Quand Jean-Paul Marat, celui qui aurait préféré rencontrer Charlotte Corday à la sortie d’une boulangerie plutôt que dans sa baignoire, écrivait ses pamphlets dans L’ami du Peuple, le faisait-il à titre de médecin ou de journaliste ? Si c’est le médecin, on se demande bien pourquoi. Si c’est le journaliste, l’argumentaire est loin d’être objectif.
Quand Jean-Paul Sartre, prix Nobel de littérature, devient envoyé spécial aux États-Unis pour Le Figaro est-ce le philosophe ou le journaliste ? Si c’est l’écrivain, la langue française ne pouvait pas trouver meilleur défenseur ;si c’est le journaliste, l’argumentaire est loin d’être objectif. Quand Ernest Hemingway – pas trouvé de Jean-Paul dans la famille Hemingway – raconte la guerre d’Espagne, ou bosse pour le Kansas City Star, est-ce le romancier ou le journaliste qui noircit les feuilles ? Pour chacun, pour d’autres aussi, on peut se poser la question de l’objectivité tant réclamée par les consommateurs compulsifs et non objectifs de l’information, qu’elle soit écrite, radiophonique ou télévisuelle. Et, à chaque fois, on se doit de répondre que l’objectivité n’est pas, n’a jamais été, ne sera pas et ne doit pas devenir un critère du métier de journaliste.
Le devoir d’un journaliste, bon ou pas, passe par le respect des lecteurs, le respect de la vie privée – les magazines people en sont le parfait contre-exemple, mais ont-ils vraiment des journalistes dans leurs rédactions ?- le respect de ses sources, ainsi que le respect de la libre expression et de la critique comme le précisent certaines chartes professionnelles. On apprend ça sur les bancs des écoles ou auprès des anciens du reportage et du monde de l’info. On se forge sa vision du métier et de ce qu’on peut dire, écrire, filmer, ou pas.

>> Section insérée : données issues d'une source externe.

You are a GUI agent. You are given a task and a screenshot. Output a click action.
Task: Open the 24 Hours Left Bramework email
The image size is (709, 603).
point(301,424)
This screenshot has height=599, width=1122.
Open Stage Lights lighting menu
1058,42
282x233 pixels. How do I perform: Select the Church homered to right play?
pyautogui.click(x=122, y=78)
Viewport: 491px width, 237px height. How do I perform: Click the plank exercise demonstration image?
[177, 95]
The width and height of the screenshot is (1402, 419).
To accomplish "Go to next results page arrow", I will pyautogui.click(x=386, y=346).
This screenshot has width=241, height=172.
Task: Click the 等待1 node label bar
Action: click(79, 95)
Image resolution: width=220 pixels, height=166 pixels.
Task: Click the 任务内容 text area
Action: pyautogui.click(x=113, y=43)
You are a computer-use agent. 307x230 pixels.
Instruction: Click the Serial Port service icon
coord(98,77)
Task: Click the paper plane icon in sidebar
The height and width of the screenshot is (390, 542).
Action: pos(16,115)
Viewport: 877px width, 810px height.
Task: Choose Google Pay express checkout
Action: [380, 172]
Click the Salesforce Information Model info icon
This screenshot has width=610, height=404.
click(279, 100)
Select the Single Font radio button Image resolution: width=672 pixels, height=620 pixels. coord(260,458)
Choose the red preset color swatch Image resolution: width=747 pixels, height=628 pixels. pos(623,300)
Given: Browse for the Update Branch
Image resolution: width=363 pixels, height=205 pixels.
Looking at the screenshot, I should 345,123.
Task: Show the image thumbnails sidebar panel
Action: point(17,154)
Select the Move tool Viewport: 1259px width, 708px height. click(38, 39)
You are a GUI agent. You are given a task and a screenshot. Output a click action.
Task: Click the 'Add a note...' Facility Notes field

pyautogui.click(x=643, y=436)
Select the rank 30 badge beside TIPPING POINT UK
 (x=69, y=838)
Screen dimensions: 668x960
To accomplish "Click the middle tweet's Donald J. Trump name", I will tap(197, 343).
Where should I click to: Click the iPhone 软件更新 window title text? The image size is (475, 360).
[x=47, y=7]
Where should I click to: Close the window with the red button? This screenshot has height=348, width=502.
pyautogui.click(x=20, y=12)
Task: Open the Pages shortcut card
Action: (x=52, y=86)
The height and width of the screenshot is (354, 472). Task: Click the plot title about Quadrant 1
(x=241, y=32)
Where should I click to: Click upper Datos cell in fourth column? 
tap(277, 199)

On ne l’apprend pas obligatoirement avec des communicants, cette autre race « d’informateurs » inféodés. Cependant, où est l’objectivité dans tout ça ?
Elle existe au détour d’un fait divers. Elle existe à la présentation de faits simples … mais au-delà, elle n’est rapidement plus de mise, sinon tous les quotidiens seraient remplis de copier-coller de messages de l’AFP. C’est ce qui se passe peu à peu cependant et, sans âme, les journaux ne sont plus que des écrans en papier pour nostalgiques de grand formats et de l’imprimerie. À une époque pas si lointaine, en des pays pas si lointains, le simple fait de parler d’un sujet pouvait déjà être considéré comme subjectif. Ce n’est pas comme si cela se passait maintenant, par exemple en Chine, en Corée du Nord ou en Iran. La censure d’État existe toujours cependant ou tente encore d’exister à la manière des convocations à la mode de Not’Manu. Que huit journalistes aient été invités à rendre des comptes par la direction générale de la sécurité intérieure (DGSI), pour avoir écrit ou informé sur des affaires publiques, démontre bien que si les mots ne sont pas toujours utilisés, la forme et le fond sont toujours là. Emmanuel est petit joueur dans le domaine. Loin du niveau de Vlado ou Recep assurément mais, à sa décharge, il débute dans le métier !
Une nouvelle forme de censure s’est aussi mise en place, celle de l’objectivité unitaire exprimée à partir d’un clavier d’ordinateur. Celle que chaque individu considère comme telle pour son voisin. Pourtant, il faut que tout à chacun comprenne qu’un article sur le fonctionnement politique d’un État, quel qu’il soit, ne sera jamais objectif. Quelle quelle soit, une idée émise est une prise de position… Quand on lit Le Monde ou Le Figaro, on recherche les idées du Monde ou du Figaro. Quand on lit l’Humanité, on recherche les idées de l’Humanité. On peut être d’accord. On peut tout autant être en désaccord. Quand on lit les modernes Nous Deux de nos grand-parents que sont Closer, Voici, Voilà et tutti quanti, on ne cherche rien …
Le journaliste est, à son modeste niveau, un lanceur d’alerte, un informateur au sens noble du terme. Les lettres de noblesse de la profession n’ont rien d’anonymes et ne sont pas envoyées à la Kommendatur. Ce ne devrait jamais être le genre de la maison. Une position, une idée, un écrit, cela s’assume. Dans un monde où la déresponsabilisation est élévé au rang de mode de vie, un nom en bas du parchemin ne donne pas tous les droits et implique pas mal de devoir, mais constitue aussi le reflet d’une vérité. Pas forcément celle que l’on voudrait voir ou entendre.